Via Roma 128, 20121 Milano (MI), Italia | contact@tamoristorante.it | 085 5962530

Politica Sulla Privacy - Note legali - Reclamo

Ratto o topo: confronto dell’intelligenza reale e del pericolo

Ogni anno, secondo l’Istituto Superiore di Sanità, oltre 120.

000 segnalazioni di infestazioni domestiche riguardano roditori: un fenomeno che tocca città e campagne, scuole e case di famiglia.

Nell’immaginario collettivo il ratto incarna la minaccia, mentre il topo appare quasi innocuo. Ma dietro le differenze di dimensione si nasconde una realtà più complessa, fatta di comportamenti intelligenti, rischi sanitari e strategie di sopravvivenza adattate all’uomo moderno.

Quando la città diventa tana: i numeri delle infestazioni urbane

I dati raccolti da ARPA Lombardia nel 2023 mostrano un aumento del 27% nelle segnalazioni di ratti nelle aree metropolitane. Milano e Torino risultano tra le più colpite, con picchi legati ai mesi estivi. I ratti preferiscono reti fognarie e depositi alimentari, mentre i topi domestici restano confinati negli spazi chiusi o nei magazzini privati.

Secondo le aziende di disinfestazione affiliate ad AIDPI (Associazione Italiana Disinfestatori Professionisti), le richieste d’intervento crescono soprattutto in condomini costruiti prima degli anni 2000, dove le canalizzazioni sono più accessibili. Le famiglie spendono in media tra 180 e 350 euro per una bonifica completa.

L’intelligenza comparata: chi impara davvero dall’uomo

Ricerche condotte dall’Università di Padova hanno dimostrato che il ratto bruno (Rattus norvegicus) è capace di risolvere compiti complessi legati alla memoria spaziale con tempi medi inferiori del 18% rispetto al topo domestico (Mus musculus). Questa capacità lo rende più difficile da catturare con trappole tradizionali.

PrevenzioneQuesto insetto invisibile si aggira nelle case in estate e invade migliaia di abitazioni

Gli esperimenti comportamentali hanno evidenziato che i ratti riescono a modificare le proprie abitudini dopo un solo evento negativo — ad esempio il suono associato a un’esca avvelenata — mentre i topi necessitano di più esposizioni per associare causa ed effetto. La loro intelligenza adattiva si traduce in resistenza ai metodi standard di derattizzazione.

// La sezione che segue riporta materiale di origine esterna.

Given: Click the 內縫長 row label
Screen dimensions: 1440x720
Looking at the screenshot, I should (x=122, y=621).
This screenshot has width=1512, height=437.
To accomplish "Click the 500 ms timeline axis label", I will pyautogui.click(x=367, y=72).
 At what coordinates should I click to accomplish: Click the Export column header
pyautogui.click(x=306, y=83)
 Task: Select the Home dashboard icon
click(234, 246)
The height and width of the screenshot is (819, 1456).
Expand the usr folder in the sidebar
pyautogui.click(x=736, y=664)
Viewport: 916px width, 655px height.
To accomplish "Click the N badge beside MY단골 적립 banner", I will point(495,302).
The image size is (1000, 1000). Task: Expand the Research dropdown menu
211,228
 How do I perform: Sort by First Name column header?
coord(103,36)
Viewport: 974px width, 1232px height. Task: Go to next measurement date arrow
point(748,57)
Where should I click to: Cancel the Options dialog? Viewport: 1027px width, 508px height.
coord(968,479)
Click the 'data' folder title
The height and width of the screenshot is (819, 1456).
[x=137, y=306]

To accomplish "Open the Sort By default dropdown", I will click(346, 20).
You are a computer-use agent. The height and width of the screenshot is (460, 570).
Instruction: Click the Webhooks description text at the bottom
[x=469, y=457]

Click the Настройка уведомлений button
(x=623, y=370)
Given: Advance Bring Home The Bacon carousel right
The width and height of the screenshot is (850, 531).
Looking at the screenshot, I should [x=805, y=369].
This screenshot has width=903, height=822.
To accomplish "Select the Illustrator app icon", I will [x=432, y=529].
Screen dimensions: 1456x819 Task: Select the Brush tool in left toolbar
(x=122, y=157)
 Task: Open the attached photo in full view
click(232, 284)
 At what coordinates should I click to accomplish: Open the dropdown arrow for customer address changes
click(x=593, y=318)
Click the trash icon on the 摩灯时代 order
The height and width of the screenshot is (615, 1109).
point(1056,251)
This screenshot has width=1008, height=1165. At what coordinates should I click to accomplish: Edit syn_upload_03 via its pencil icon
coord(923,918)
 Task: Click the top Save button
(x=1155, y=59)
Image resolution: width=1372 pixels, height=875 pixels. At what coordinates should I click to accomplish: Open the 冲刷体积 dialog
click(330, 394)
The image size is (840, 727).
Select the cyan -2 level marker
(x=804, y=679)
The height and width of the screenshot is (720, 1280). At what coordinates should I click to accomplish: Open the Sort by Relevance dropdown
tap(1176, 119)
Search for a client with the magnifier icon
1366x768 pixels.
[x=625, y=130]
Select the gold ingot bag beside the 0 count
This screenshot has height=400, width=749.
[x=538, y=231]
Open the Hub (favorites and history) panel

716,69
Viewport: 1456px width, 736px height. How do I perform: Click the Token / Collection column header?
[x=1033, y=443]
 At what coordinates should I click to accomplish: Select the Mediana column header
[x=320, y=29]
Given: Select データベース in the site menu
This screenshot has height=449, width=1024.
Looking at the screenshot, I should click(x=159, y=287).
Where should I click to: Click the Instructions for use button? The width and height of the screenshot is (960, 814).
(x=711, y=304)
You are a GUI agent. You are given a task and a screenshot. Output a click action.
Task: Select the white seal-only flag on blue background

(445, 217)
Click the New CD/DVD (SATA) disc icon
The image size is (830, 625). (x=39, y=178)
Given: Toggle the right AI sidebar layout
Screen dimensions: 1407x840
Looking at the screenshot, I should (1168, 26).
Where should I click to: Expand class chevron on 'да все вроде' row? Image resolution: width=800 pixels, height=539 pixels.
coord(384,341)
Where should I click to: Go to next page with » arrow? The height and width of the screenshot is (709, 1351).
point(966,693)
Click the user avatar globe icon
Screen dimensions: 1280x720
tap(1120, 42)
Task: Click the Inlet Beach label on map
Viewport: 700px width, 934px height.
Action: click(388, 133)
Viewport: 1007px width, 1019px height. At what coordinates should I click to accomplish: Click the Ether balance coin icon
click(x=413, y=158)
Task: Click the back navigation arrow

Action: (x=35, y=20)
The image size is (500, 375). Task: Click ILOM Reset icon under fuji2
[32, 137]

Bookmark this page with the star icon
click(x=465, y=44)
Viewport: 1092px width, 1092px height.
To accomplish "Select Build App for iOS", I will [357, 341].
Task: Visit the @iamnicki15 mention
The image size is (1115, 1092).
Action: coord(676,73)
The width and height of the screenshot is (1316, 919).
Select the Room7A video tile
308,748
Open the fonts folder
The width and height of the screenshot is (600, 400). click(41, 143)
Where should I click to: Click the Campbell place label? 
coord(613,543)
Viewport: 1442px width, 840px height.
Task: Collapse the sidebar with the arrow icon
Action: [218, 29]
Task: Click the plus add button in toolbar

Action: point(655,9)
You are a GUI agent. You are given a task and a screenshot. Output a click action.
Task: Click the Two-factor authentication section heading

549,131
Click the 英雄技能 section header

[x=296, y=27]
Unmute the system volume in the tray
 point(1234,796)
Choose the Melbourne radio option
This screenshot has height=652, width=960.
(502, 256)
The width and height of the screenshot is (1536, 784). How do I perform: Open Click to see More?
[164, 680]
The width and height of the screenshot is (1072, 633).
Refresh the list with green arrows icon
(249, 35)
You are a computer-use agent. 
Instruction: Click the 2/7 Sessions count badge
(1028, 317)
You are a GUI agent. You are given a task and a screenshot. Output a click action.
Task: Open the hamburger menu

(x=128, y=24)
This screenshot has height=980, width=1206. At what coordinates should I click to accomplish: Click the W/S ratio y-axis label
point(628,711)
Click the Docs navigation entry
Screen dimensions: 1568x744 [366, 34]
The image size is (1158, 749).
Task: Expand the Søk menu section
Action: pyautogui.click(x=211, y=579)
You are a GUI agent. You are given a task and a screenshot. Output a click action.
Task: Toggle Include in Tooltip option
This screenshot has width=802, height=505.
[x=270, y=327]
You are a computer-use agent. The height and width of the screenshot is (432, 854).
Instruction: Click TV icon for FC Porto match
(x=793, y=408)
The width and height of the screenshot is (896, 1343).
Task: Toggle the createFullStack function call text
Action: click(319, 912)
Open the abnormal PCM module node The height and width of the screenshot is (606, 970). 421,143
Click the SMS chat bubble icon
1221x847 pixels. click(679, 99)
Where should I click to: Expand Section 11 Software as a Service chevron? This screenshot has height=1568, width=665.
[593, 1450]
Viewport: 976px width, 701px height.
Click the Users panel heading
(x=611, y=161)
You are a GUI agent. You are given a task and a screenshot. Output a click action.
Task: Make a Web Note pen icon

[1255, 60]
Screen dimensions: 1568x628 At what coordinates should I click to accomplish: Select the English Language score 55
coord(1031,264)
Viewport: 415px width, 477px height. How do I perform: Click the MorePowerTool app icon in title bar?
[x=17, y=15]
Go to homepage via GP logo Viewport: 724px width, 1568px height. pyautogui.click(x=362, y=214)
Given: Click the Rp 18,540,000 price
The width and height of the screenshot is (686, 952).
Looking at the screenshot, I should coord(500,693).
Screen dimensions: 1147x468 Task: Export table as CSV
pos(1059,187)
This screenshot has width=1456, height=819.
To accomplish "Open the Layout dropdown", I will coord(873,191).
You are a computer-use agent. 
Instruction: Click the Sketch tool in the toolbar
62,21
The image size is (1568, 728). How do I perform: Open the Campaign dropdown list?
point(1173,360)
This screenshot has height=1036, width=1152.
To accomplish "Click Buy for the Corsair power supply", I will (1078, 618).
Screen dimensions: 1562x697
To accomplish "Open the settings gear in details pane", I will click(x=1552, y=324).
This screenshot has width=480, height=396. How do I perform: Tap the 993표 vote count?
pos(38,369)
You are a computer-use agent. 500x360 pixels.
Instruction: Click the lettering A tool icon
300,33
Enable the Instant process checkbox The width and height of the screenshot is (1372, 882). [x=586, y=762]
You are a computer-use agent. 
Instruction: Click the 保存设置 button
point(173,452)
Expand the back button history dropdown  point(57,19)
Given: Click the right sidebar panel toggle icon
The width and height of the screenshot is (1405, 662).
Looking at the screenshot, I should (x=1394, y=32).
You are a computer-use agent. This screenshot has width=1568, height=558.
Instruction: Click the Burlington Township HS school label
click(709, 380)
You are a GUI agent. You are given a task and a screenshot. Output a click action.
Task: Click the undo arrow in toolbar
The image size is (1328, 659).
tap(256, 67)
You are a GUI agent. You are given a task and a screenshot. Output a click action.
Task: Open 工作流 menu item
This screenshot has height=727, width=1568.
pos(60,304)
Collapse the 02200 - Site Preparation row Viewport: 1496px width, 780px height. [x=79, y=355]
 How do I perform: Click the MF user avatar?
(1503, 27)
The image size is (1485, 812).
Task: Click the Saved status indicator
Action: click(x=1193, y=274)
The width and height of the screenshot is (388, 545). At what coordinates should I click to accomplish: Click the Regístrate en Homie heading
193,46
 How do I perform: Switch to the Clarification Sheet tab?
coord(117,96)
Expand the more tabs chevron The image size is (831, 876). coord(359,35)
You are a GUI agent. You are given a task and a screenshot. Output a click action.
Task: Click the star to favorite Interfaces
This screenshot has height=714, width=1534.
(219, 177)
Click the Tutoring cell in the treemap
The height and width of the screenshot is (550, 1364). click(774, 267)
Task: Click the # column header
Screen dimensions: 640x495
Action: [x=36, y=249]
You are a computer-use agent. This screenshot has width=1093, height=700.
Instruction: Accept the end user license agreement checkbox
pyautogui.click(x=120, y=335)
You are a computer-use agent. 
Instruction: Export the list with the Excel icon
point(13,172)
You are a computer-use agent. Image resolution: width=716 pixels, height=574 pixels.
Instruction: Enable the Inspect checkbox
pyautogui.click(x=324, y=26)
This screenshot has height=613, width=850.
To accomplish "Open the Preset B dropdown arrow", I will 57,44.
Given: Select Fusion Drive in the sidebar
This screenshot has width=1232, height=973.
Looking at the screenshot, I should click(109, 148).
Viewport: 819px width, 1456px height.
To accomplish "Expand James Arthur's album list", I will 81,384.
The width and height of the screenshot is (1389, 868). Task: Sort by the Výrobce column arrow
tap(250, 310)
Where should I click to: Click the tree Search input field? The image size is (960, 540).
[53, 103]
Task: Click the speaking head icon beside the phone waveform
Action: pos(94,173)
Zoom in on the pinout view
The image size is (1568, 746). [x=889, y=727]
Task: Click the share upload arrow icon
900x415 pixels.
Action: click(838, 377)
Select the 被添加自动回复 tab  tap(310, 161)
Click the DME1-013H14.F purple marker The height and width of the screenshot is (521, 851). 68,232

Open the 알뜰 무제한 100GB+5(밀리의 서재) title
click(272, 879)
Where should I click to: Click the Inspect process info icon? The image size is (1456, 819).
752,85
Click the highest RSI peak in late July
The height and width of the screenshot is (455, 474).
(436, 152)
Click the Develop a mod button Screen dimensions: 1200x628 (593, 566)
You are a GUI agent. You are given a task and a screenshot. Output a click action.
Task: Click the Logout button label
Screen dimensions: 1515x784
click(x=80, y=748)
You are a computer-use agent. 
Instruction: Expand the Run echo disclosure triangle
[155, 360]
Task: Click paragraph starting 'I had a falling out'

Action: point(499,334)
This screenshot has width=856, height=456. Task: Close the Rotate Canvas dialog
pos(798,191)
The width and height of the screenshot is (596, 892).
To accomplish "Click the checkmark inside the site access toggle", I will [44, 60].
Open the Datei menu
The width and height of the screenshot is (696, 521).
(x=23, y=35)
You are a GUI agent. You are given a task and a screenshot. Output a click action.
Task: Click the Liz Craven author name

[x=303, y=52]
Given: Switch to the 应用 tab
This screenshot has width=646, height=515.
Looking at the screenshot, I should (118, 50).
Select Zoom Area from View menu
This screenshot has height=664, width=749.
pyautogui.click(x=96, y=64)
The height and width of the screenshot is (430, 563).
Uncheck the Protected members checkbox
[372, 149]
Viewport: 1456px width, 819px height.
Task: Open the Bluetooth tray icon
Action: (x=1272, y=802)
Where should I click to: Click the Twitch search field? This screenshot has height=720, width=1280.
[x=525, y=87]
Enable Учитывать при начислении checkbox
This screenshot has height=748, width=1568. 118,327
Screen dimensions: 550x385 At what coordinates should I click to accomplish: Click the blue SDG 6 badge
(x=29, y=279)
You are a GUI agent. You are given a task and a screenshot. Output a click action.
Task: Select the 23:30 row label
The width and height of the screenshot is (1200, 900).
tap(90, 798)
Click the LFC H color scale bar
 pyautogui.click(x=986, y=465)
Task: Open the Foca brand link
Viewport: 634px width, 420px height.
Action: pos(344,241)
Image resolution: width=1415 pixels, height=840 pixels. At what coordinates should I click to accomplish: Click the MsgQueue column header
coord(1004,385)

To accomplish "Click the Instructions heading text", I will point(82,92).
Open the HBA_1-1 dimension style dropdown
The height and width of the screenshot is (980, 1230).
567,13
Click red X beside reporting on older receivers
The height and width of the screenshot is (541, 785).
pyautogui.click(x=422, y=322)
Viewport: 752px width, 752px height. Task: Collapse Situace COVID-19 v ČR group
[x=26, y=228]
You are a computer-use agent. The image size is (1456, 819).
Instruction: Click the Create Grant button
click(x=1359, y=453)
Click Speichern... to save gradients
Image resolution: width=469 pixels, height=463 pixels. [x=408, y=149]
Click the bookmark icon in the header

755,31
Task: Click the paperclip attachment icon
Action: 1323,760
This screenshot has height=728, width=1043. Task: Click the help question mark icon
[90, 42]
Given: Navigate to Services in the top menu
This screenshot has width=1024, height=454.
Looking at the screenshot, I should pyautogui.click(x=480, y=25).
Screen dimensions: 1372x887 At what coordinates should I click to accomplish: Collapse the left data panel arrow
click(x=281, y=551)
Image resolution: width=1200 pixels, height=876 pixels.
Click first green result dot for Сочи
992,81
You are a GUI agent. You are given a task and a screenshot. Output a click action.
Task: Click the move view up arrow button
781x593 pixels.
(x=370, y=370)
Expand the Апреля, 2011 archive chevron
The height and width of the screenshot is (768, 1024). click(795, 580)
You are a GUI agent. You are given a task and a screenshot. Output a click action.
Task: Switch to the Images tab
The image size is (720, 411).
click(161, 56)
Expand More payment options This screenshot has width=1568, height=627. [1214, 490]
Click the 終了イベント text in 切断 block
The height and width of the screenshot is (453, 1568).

Specie Capacità cognitiva stimata Tempo medio per evitare una trappola ripetuta
Ratto bruno Alta 1-2 giorni
Topo domestico Media 3-5 giorni

Dalla paura al rischio: cosa trasmettono davvero i roditori

L’Organizzazione Mondiale della Sanità stima che circa il 35% dei casi di leptospirosi urbana sia riconducibile alla presenza di ratti. I topi domestici, pur meno aggressivi, possono trasmettere salmonella e hantavirus attraverso urina o feci secche. Le famiglie con bambini piccoli o animali sono considerate categorie a rischio elevato.

I comuni hanno introdotto piani straordinari di disinfestazione annuale, ma la copertura resta frammentaria: solo il 62% dei capoluoghi italiani dispone di protocolli aggiornati. Le zone rurali mostrano invece maggiore efficacia grazie alle collaborazioni con consorzi agricoli e ASL territoriali.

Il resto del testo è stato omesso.